Delaying safe harbour could harm ill-equipped Directors

Recent changes to insolvency laws won’t help struggling businesses that don’t actively prepare for the intensive process of achieving sanctuary

By AnsaradaTue Apr 07 2020Debt raising / restructuring, Industry news and trends, CEO-CFO

In light of the COVID-19 crisis and its unprecedented economic impact, the Australian Federal Government has suspended the insolvent trading regime for an initial period of six months.
From March 25th, there will be a temporary moratorium on insolvent trading laws which gives Directors a grace period where they will not be personally liable if their businesses become insolvent.
Nevertheless, the new amendments don’t negate the fact that intensive planning needs to be done proactively if a business finds itself in this position.
Under Section 180 of the Australian Corporations Act, Directors have a legal duty of care to have full visibility over the health of their business.

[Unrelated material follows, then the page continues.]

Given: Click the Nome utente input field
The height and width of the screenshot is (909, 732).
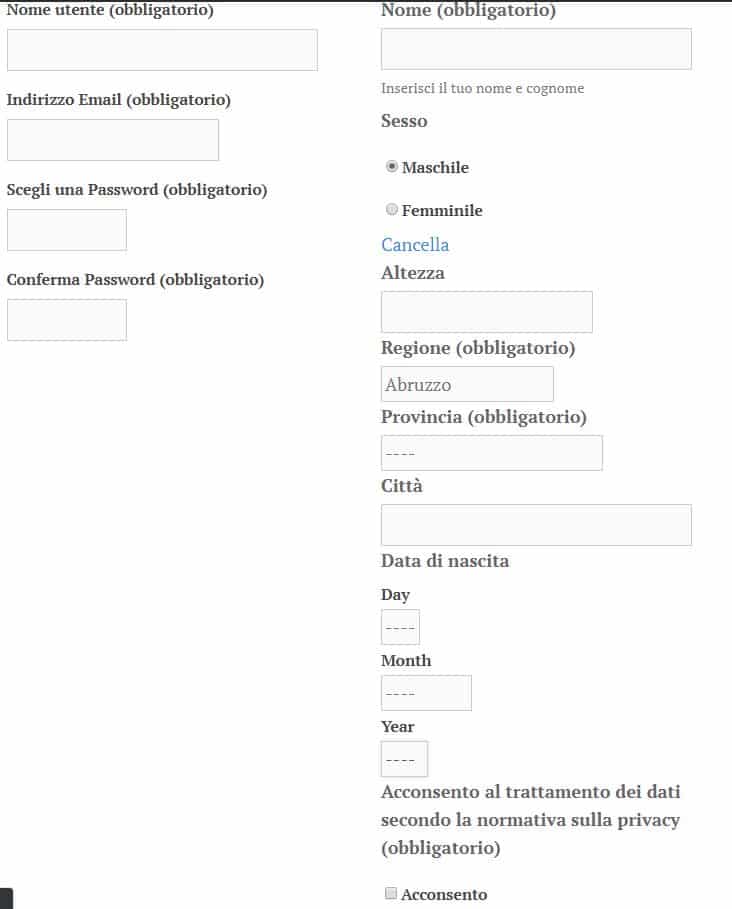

For Australian companies who may be struggling amid the COVID-19 crisis, there is no benefit to delaying the process of actively implementing a restructuring plan.
Given the volatility of the situation, this window should not be used for stockpiling debt to delay the inevitable, but for taking conscientious action to get full visibility across their organization and develop their strategy accordingly.
Regardless of the moratorium, Directors remain responsible for the health of the business. Now more than ever, they need to be aware of their general and statutory duties of care, as they could still ultimately face penalties for mismanagement if proper restructuring plans are not implemented early enough.